Maybe not quite a fair comparison since my human brain has been "learning" for half a billion years before I was born.
I wonder if there's an equivalent of that for AI. Evolving the architectures?
If you'd like an unsolicited recommendation, 'A Brief History of Intelligence' by Max Bennett is a good, accessible book on this topic. It explicitly draws parallels between the brain's evolution and modern AI.
What I'm saying is you can't judge the data in the genome by purely counting the bytes of data.
I've probably seen... at least a dozen pictures of aardvarks and anteaters and maybe even see one of them at the zoo but I don't think I could reliably remember which was which without a reminder.
If you see a picture of an oryx and a picture of a kudu, maybe you remember the shape of their horns and a picture is enough.
Enter waterbucks and steenboks. That starts to require a little more training.
Go all the way from mammals to insects. Bees and wasps and ants are still in the one picture is enough category. But what species of ants those on the wall of my house belong to?
I believe that ease of detection depends on how much things stand out on their own. Anyway, we do use a fundamentally different way of training than neural nets because we don't rebuild ourselves from scratch. However birds and planes fly in totally different ways but both fly. Their ways of flying are appropriate for different tasks, reach a branch or carry people to Africa to look at zebras.
Let's suppose that you meet adults that never saw cats and dogs. You show them a picture a cat and a dog. Do you expect that they need to see 100 of them before telling the difference?
"Train yourself to solve this problem see OBJECTIVE.md"
The problem is that training appears to be really slow and expensive. Some quality thinking is required to improve the training approach and the architecture before committing resources to training a new large model. And even the largest models are by now not nearly as good at quality thinking as the best humans.
I think someone during the copy-editing process told them this needed to look more complicated?
Bloody hell, I am so unfamiliar with ML notation:
L = (1 - α) · CE(M_k(x), y) + α · T² · KL(M_k(x)/T ‖ M_{k-1}(x)/T)
So CE is cross-entropy and KL is Kullback-Leibler, but then division by T is kind of silly there since it falls out of the KL formula. So considering the subject, this is probably the conversion from logits to probabilities as in Hinton's paper https://arxiv.org/pdf/1503.02531But that means there's a hidden softmax there not specified. Very terse, if so. And then the multiplication makes sense because he says:
> Since the magnitudes of the gradients produced by the soft targets scale as 1/T2 it is important to multiply them by T2 when using both hard and soft targets.
I guess to someone familiar with the field they obviously insert the softmax there and the division by T goes inside it but boy is it confusing if you're not familiar (and I am not familiar). Particularly because they're being so explicit about writing out the full loss formula just to set T to 1 in the end. That's all consistent. In writing out the formula for probabilities q_i from logits M_k(x)_i:
q_i = exp(M_k(x)_i / T) / sum_j exp(M_k(x)_j / T)
Hinton says> where T is a temperature that is normally set to 1. Using a higher value for T produces a softer probability distribution over classes.

Stored items
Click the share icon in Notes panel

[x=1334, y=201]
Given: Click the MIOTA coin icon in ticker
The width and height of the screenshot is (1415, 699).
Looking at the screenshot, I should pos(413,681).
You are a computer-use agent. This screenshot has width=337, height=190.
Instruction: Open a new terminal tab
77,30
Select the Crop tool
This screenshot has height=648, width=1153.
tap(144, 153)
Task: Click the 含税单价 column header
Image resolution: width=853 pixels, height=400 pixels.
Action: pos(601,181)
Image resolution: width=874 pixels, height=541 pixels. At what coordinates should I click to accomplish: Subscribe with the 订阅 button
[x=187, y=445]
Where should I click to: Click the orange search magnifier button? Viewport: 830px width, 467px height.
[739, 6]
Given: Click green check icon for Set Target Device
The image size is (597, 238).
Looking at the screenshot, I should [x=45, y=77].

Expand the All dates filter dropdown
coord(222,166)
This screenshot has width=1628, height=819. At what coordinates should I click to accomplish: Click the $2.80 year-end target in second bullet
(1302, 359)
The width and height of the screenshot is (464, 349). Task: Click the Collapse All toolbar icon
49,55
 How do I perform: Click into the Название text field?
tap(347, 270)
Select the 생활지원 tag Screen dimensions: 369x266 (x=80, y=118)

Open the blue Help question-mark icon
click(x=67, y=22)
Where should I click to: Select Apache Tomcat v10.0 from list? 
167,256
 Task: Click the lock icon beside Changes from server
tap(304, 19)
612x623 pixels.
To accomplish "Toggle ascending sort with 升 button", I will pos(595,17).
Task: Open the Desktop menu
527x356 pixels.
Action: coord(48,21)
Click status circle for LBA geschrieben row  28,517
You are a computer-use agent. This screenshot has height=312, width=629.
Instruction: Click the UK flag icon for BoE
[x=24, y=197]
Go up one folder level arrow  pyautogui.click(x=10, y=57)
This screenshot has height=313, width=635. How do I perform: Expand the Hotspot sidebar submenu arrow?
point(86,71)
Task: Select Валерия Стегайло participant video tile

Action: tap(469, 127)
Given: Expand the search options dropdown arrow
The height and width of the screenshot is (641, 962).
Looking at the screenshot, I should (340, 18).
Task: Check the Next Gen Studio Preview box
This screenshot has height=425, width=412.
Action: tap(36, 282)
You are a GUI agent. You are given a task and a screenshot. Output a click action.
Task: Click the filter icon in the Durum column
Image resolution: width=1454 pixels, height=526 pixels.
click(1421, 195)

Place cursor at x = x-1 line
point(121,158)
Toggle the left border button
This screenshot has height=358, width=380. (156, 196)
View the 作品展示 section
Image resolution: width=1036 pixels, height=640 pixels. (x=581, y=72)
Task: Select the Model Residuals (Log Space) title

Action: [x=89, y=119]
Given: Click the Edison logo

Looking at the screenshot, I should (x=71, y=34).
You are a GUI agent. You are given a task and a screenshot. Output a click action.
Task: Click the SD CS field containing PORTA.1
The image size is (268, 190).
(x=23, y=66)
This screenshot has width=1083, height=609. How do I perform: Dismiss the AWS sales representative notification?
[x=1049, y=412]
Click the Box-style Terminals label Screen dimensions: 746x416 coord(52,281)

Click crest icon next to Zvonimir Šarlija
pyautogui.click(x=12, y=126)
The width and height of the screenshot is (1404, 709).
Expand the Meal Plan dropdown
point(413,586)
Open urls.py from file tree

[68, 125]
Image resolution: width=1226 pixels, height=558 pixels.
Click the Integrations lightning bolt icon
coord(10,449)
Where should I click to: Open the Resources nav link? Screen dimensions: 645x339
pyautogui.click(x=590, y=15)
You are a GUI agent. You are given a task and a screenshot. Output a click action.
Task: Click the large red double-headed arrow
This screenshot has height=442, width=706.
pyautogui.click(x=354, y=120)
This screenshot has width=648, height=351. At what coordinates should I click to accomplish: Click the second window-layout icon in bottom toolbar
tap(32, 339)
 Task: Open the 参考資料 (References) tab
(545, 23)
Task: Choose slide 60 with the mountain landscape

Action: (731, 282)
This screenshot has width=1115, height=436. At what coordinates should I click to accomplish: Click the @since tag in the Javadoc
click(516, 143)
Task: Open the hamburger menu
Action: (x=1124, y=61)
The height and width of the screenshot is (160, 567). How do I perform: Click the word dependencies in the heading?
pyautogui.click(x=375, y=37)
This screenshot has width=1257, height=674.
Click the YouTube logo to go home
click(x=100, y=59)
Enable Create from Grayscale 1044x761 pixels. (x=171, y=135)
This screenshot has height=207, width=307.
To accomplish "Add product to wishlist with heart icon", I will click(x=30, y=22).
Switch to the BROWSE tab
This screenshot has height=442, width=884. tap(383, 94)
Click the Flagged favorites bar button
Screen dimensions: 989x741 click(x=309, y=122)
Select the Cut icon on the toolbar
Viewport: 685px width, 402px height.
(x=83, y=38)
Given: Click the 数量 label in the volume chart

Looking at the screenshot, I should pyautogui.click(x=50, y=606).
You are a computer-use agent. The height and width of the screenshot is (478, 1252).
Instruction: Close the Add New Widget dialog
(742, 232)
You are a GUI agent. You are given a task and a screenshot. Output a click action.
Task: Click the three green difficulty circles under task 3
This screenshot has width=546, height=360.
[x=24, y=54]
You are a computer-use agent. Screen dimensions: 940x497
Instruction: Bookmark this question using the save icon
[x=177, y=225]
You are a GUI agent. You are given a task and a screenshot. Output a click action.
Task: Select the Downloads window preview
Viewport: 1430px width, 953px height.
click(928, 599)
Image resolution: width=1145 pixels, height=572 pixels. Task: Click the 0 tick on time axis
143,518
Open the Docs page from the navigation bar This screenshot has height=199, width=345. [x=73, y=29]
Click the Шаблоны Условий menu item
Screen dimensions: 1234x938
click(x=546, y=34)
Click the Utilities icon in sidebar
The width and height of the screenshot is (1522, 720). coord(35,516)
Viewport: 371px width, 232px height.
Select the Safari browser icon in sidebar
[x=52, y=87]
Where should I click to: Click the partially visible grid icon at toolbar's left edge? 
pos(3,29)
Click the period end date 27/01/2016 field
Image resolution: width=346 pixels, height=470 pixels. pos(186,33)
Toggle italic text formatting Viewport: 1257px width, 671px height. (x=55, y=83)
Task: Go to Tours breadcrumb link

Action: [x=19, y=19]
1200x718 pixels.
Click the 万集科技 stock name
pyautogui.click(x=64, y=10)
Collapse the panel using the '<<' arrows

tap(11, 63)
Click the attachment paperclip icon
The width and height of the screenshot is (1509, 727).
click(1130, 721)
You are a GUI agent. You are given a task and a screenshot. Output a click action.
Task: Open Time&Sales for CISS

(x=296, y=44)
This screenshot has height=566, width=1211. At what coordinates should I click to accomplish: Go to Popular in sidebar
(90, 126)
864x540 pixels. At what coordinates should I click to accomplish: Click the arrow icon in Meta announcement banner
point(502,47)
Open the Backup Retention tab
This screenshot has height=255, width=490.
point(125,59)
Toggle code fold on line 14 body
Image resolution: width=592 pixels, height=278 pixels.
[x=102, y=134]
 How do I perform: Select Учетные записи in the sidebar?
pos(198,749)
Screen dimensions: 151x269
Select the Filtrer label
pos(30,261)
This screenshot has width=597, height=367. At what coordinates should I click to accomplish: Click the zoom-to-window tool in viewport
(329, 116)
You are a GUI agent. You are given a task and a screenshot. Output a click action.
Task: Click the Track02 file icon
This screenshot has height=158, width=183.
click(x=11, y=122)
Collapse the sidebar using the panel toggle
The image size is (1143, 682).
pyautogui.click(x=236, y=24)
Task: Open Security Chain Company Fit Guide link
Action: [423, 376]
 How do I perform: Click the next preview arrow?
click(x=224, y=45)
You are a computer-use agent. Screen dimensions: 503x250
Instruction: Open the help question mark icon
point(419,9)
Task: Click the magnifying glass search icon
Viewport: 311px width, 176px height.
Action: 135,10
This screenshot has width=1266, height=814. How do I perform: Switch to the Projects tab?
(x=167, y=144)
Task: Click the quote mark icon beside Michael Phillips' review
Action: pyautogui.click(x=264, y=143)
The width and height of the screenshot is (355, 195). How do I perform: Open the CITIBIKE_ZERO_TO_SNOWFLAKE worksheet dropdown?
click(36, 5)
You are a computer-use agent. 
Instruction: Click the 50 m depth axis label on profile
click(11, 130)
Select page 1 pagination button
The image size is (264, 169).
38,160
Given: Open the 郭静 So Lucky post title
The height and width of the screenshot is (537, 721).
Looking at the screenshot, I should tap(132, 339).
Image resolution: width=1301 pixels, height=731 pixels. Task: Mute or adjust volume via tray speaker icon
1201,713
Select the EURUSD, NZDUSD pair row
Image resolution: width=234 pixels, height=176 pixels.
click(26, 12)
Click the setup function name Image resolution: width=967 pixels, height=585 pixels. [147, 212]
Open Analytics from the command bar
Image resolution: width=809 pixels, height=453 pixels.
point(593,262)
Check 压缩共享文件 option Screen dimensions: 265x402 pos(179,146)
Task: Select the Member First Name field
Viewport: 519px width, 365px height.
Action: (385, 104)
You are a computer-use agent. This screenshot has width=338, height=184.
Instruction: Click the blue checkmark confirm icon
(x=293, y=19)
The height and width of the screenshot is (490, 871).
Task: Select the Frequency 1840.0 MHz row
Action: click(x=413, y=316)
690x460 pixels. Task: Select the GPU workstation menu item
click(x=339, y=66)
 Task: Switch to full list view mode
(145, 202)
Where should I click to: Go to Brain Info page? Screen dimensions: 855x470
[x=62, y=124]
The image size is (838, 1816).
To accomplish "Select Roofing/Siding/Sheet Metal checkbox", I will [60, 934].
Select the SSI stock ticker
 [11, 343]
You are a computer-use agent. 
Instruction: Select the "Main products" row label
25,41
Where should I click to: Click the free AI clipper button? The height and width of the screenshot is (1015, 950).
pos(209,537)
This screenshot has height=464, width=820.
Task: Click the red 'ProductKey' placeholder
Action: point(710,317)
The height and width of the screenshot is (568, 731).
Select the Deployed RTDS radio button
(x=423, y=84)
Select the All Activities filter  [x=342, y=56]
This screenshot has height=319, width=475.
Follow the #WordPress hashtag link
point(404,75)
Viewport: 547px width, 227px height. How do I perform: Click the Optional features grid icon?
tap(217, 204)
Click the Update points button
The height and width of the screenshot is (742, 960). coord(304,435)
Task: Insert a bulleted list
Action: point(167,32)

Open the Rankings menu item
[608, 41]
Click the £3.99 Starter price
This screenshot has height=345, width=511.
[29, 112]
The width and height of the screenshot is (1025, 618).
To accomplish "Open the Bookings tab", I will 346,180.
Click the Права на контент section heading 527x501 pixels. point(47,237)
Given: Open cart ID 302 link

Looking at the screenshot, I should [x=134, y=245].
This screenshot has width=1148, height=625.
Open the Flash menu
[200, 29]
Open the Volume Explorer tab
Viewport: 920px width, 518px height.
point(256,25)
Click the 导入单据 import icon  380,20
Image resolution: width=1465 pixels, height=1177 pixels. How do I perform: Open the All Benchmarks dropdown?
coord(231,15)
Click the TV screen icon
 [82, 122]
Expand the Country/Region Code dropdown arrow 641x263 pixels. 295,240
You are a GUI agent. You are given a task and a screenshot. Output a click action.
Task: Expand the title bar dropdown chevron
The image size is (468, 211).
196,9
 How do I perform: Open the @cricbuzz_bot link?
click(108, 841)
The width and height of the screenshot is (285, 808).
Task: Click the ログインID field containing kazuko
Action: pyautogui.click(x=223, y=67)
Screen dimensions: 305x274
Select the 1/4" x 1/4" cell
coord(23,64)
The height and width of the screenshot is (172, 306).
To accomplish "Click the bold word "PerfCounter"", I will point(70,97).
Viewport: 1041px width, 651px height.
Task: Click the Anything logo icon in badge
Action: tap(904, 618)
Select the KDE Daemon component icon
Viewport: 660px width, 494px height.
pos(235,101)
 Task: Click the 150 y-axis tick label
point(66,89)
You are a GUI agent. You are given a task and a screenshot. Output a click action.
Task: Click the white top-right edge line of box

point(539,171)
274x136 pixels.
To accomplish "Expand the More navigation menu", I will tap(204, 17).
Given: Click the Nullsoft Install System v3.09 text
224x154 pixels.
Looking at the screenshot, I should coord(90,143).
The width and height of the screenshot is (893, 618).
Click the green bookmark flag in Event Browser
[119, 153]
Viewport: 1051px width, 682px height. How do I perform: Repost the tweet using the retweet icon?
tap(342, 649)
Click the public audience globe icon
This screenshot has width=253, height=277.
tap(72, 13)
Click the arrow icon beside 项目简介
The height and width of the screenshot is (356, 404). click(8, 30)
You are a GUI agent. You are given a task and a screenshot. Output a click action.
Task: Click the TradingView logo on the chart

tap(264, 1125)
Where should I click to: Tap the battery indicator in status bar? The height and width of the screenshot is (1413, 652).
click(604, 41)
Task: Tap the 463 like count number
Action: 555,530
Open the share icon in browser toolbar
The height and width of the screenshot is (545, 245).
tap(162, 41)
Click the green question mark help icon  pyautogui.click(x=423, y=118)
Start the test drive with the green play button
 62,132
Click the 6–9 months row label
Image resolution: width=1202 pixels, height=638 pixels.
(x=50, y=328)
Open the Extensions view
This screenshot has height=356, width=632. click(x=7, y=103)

#### What this exercise asks:
1/ Answer these questions about the thread on AI training:
(a) Which book does one commenter recommend, and who wrote it?
(b) Which two animals does a commenter say they couldn't reliably tell apart without a reminder?
(c) In the Hinton quotation, what is the temperature T normally set to?
2/ Write the next part of the thread on AI training and the distillation loss formula, starting after its last sentence.
The stored items are separate material, apart from the thread.

#### Responses to the exercise:
1/
(a) 'A Brief History of Intelligence' by Max Bennett.
(b) Aardvarks and anteaters.
(c) 1.

2/
So the real formula is
L = (1 - α) · CE(softmax(M_k(x)), y) + α · T² · KL(softmax(M_k(x)/T) ‖ softmax(M_{k-1}(x)/T))
And then they're using the usual form of setting T to 1. The reason they specify the full thing is just because that's the standard loss function, and it must be the case that people in this field frequently assume softmaxes where necessary to turn logits into probabilities. In this field this must be such a common operation that writing it out just hurts readability. I would guess one of them reading this would be like "yeah, obviously you softmax, you can't KL a vector of logits".Good question. I just sort of skipped over that when reading but what you said made me think about it.
I'm not convinced this is particularly true in today's world, if you have more compute, you can simply generate more, and higher quality, artificial data. That's what all labs have been doing since at least 2023.
Also, the post references the Chinchilla-optimal training as a comparison baseline, but everyone has moved far beyond Chinchilla scaling, small models are routinely trained on 10-400 times more data than (1-40T tokens) than the Chinchilla-optimal number, so the entire industry went the complete opposite of what they are proposing.
That doesn't mean the techniques presented here are useless or anything (I'm not qualified to judge) but you should take the introduction with a grain of salt.
For "expensive" data, it makes a lot of sense to use every trick in the book to squeeze that data for all its worth.
The main point is the 100M tokens we train on push people to come up with novel ideas to improve pretraining, outside of facile synthetic data generation. I think we should continue to push on synthetic data, but why not come up with some new ideas too? You cannot use synthetic data for everything (see sdpmas's point)
this is simply not true. and it's very clear if you look at continual learning, robotics, biology, etc. each has enough economic incentives to spend 1000x compute if that led to much better results, but we just don't know how to do that.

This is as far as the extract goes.